Павел Денисыч Мангушев живет всего в десяти верстах от Персиановых, в прекраснейшей усадьбе, ни в чем не уступающей Перкалям. В ней все тенисто, прохладно, изобильно и привольно. Обширный каменный дом, густой, старинный сад, спускающийся террасой к реке, оранжереи, каменные службы, большой конный завод, и кругом — поля, поля и поля. Сам Мангушев — совершенно исковерканный молодой человек, какого только возможно представить себе в наше исковерканное всякими bons и mauvais principes[183] время. Воспитание он получил то же самое, что и Nicolas, то есть те же «краткие начатки» нравственности и религии и то же бессознательно сложившееся убеждение, что человеческая раса разделяется на chevaliers и manants[184]. Хотя между ними шесть лет разницы, но мысли у Мангушева такие же детские, как у Nicolas, и так же подернуты легким слоем разврата. Ни тот, ни другой не подозревают, что оба они — шалопаи; ни тот, ни другой не видят ничего вне того круга, которого содержание исчерпывается чищением ногтей, анализом покроя галстухов, пиджаков и брюк, оценкою кокоток, рысаков и т. д. Единственная разница между ними заключалась в том, что Nicolas готовил себя к дипломатической карьере, а Мангушев, par principe,[185] всему на свете предпочитал la vie de château[186]. В последнее время у нас это уже не редкость. Прежде помещики поселялись в деревнях, потому что там дешевле и привольнее жить, потому что ни Катька, ни Машка, ни Палашка не смеют ни в чем отказать, потому что в поле есть заяц, в лесу — медведь, и т. д. Теперь поселяются в деревнях par principe, для того, чтоб сеять какие-то семена и поддерживать какие-то якобы права… Таким образом, если для Nicolas предстояло проводить в жизни шалопайство дипломатическое, то Мангушев уже два года сряду проводил шалопайство de la vie de château.
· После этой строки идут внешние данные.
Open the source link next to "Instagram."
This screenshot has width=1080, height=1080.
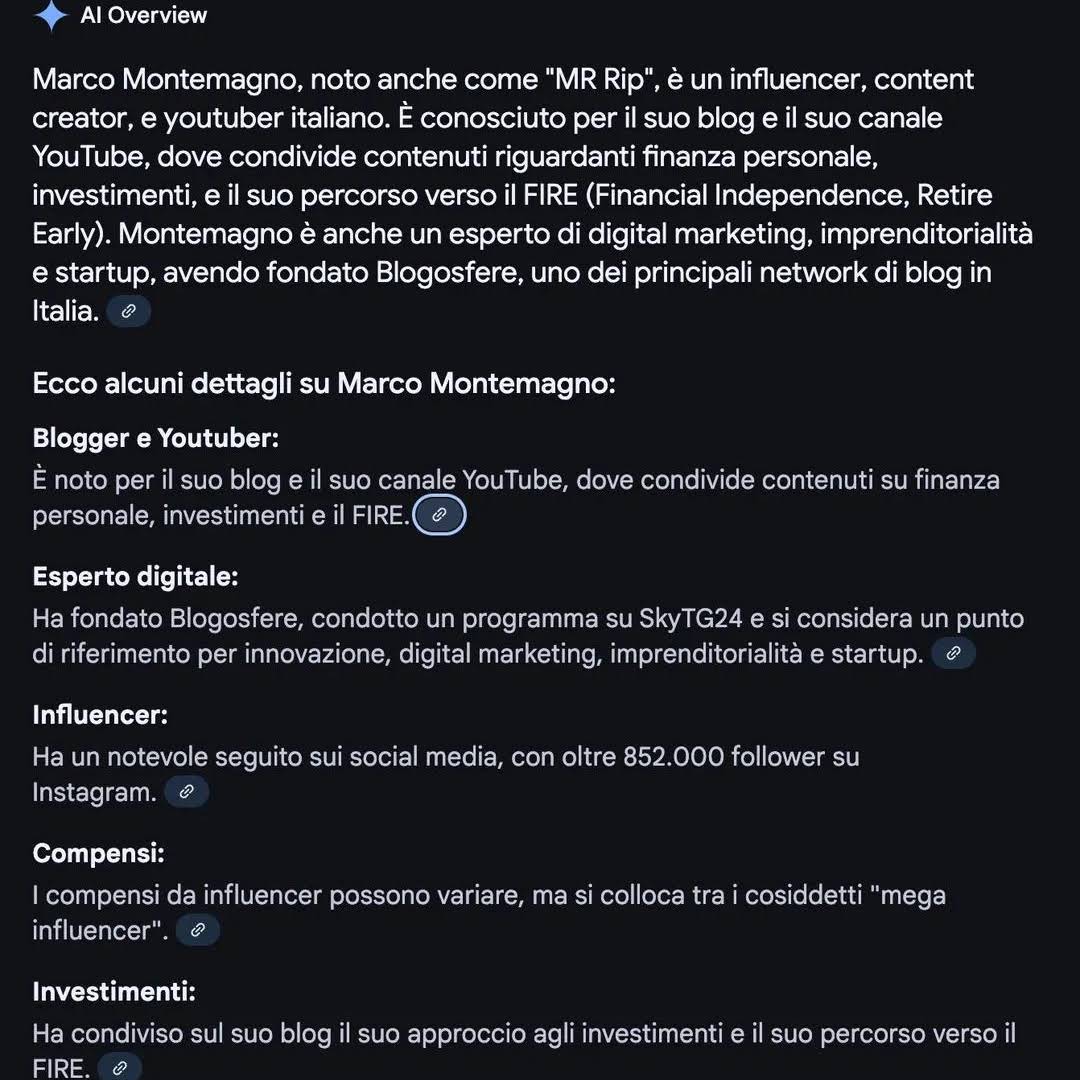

— Vous autres, gens de l’épée et de robe[187], — обыкновенно выражался Мангушев, — вы должны администрировать, заботиться о казне, защищать государство от внешних врагов… que sais-je! Nous autres, châtelains, nous devons rester à notre poste![188] Мы должны наблюдать, чтоб здесь, на местах, взошли эти семена… Одним словом, чтоб эти краеугольные камни*…vous concevez?[189]
Выражение «краеугольные камни» он как-то особенно подчеркивал и всегда останавливался на нем. Он покручивал свои усики, пристально поглядывал на своего собеседника и умолкал, вполне уверенный, что все, что надлежало сказать, уже высказано. В сущности же, «краеугольные камни», о которых здесь упоминалось, состояли в том, что Мангушев по утрам чистил себе ногти и примеривал галстухи, потом — ездил по соседям или принимал таковых у себя и, наконец, на ночь, зевая, выслушивал рапорты своих: chef de l’administration[190] и chef du haras[191].
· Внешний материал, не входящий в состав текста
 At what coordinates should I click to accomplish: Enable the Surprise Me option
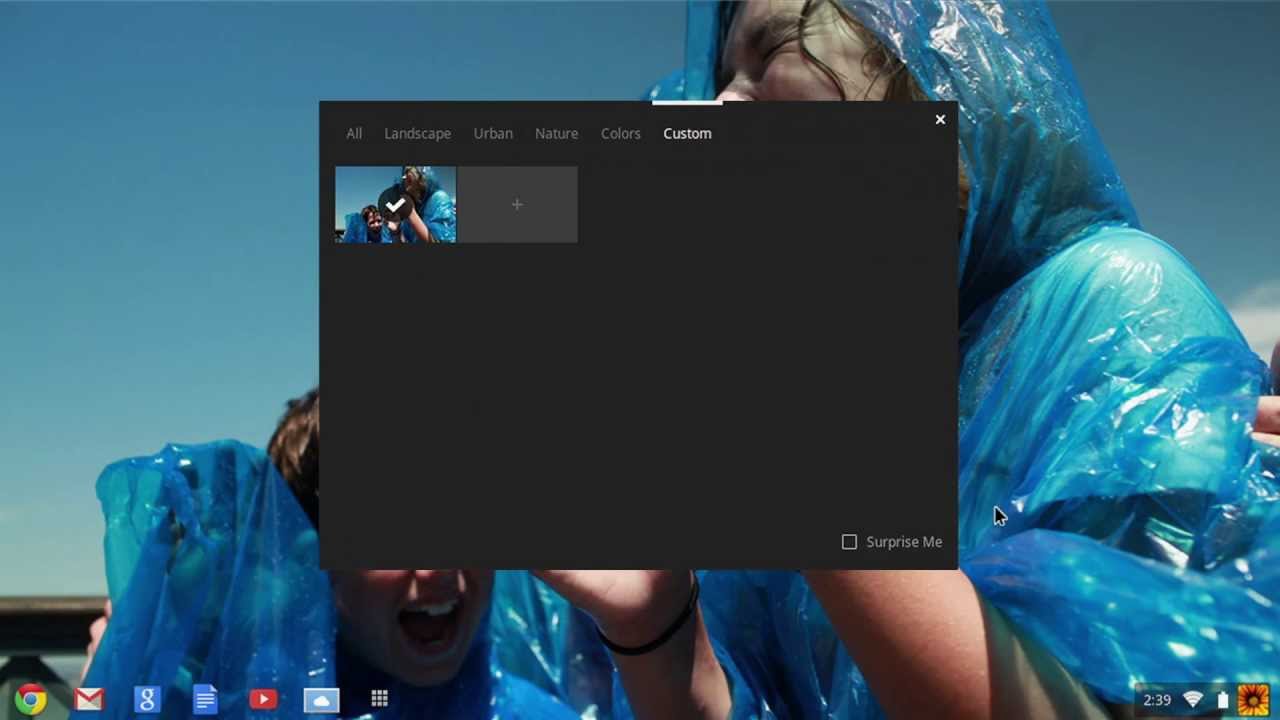coord(849,541)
— Я, messieurs, не знаю, что такое скука! — выражался он, рассказывая об употреблении своего дня, — моя жизнь — это жизнь труда, забот и распоряжений. Nous autres, simples travailleurs de la civilisation, nous devons à nos descendants de leur transmettre intacts nos fortunes, nos droits et nos noms[192] (Ольга Сергеевна от него заразилась этой фразой, когда рекомендовала «куколке» заняться хозяйством). Поэтому наше место — на нашем посту. Вы, господа военные и господа дипломаты, — вы защищайте отечество и ведите переговоры. A nous — le rôle modeste des civilisateurs[193]. Мы сеем и способствуем прозябению посеянного. Я с утра уж принимаю рапорты, делаю распоряжения, осматриваю постройки, mes bâtisses, хожу на работы… И таким образом проходит целый трудовой день! У меня даже свой суд… Я здесь верховный судья! Все эти люди, которым нечего есть, — все они приходят ко мне и у меня просят работы. Я могу дать, могу и отказать, — стало быть, я прав, говоря, что суд принадлежит мне. У меня нет ни одного безнравственного человека в услужении… parce que la morale, mon cher, — c’est mon cheval de bataille[194]. Я каждому приходящему ко мне наниматься говорю: хорошо, но ты должен быть почтителен! И они почтительны… Все эти краеугольные камни… вы меня понимаете?